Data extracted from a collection
>>>>>

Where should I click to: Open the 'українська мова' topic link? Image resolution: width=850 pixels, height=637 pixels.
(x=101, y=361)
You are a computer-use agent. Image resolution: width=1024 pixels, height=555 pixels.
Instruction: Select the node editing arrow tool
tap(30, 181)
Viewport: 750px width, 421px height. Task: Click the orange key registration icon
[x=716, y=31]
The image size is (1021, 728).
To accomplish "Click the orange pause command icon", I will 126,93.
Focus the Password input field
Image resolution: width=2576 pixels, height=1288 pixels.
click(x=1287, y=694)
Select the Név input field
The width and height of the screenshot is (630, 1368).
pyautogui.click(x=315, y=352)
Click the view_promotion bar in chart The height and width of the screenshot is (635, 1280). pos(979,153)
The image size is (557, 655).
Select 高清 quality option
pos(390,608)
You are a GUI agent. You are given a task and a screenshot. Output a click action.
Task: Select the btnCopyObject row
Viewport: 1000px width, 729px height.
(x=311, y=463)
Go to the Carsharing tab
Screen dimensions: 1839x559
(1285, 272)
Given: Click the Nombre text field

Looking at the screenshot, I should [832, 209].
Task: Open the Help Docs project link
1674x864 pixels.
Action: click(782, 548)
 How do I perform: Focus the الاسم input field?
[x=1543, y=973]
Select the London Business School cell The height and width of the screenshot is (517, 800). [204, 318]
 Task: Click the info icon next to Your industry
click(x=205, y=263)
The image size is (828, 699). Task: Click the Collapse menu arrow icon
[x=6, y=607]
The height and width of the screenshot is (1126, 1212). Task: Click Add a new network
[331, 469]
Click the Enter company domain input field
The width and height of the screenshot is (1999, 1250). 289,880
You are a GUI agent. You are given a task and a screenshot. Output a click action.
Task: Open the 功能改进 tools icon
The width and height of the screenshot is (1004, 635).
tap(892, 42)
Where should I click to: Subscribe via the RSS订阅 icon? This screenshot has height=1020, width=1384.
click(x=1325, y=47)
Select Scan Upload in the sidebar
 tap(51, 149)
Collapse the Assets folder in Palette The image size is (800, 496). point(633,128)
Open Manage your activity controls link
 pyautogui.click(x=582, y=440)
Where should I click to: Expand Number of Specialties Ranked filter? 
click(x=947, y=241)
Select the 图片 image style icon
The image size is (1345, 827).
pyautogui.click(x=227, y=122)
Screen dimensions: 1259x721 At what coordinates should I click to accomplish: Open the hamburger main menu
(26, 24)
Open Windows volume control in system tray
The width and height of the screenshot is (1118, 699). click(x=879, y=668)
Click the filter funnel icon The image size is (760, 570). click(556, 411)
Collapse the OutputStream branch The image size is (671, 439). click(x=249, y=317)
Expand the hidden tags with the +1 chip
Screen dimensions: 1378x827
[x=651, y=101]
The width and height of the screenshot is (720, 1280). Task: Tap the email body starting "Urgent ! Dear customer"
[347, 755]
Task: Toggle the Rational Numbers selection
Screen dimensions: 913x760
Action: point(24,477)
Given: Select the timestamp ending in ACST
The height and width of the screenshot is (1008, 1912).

<<<<<

■ Task to complete ■
Transcribe, exactly and completely, all of the entries.

■ Written reply ■
Where should I click to: Open the 'українська мова' topic link? Image resolution: width=850 pixels, height=637 pixels.
(x=101, y=361)
You are a computer-use agent. Image resolution: width=1024 pixels, height=555 pixels.
Instruction: Select the node editing arrow tool
tap(30, 181)
Viewport: 750px width, 421px height. Task: Click the orange key registration icon
[x=716, y=31]
The image size is (1021, 728).
To accomplish "Click the orange pause command icon", I will 126,93.
Focus the Password input field
Image resolution: width=2576 pixels, height=1288 pixels.
click(x=1287, y=694)
Select the Név input field
The width and height of the screenshot is (630, 1368).
pyautogui.click(x=315, y=352)
Click the view_promotion bar in chart The height and width of the screenshot is (635, 1280). pos(979,153)
The image size is (557, 655).
Select 高清 quality option
pos(390,608)
You are a GUI agent. You are given a task and a screenshot. Output a click action.
Task: Select the btnCopyObject row
Viewport: 1000px width, 729px height.
(x=311, y=463)
Go to the Carsharing tab
Screen dimensions: 1839x559
(1285, 272)
Given: Click the Nombre text field

Looking at the screenshot, I should [832, 209].
Task: Open the Help Docs project link
1674x864 pixels.
Action: click(782, 548)
 How do I perform: Focus the الاسم input field?
[x=1543, y=973]
Select the London Business School cell The height and width of the screenshot is (517, 800). [204, 318]
 Task: Click the info icon next to Your industry
click(x=205, y=263)
The image size is (828, 699). Task: Click the Collapse menu arrow icon
[x=6, y=607]
The height and width of the screenshot is (1126, 1212). Task: Click Add a new network
[331, 469]
Click the Enter company domain input field
The width and height of the screenshot is (1999, 1250). 289,880
You are a GUI agent. You are given a task and a screenshot. Output a click action.
Task: Open the 功能改进 tools icon
The width and height of the screenshot is (1004, 635).
tap(892, 42)
Where should I click to: Subscribe via the RSS订阅 icon? This screenshot has height=1020, width=1384.
click(x=1325, y=47)
Select Scan Upload in the sidebar
 tap(51, 149)
Collapse the Assets folder in Palette The image size is (800, 496). point(633,128)
Open Manage your activity controls link
 pyautogui.click(x=582, y=440)
Where should I click to: Expand Number of Specialties Ranked filter? 
click(x=947, y=241)
Select the 图片 image style icon
The image size is (1345, 827).
pyautogui.click(x=227, y=122)
Screen dimensions: 1259x721 At what coordinates should I click to accomplish: Open the hamburger main menu
(26, 24)
Open Windows volume control in system tray
The width and height of the screenshot is (1118, 699). click(x=879, y=668)
Click the filter funnel icon The image size is (760, 570). click(556, 411)
Collapse the OutputStream branch The image size is (671, 439). click(x=249, y=317)
Expand the hidden tags with the +1 chip
Screen dimensions: 1378x827
[x=651, y=101]
The width and height of the screenshot is (720, 1280). Task: Tap the email body starting "Urgent ! Dear customer"
[347, 755]
Task: Toggle the Rational Numbers selection
Screen dimensions: 913x760
Action: point(24,477)
Given: Select the timestamp ending in ACST
The height and width of the screenshot is (1008, 1912).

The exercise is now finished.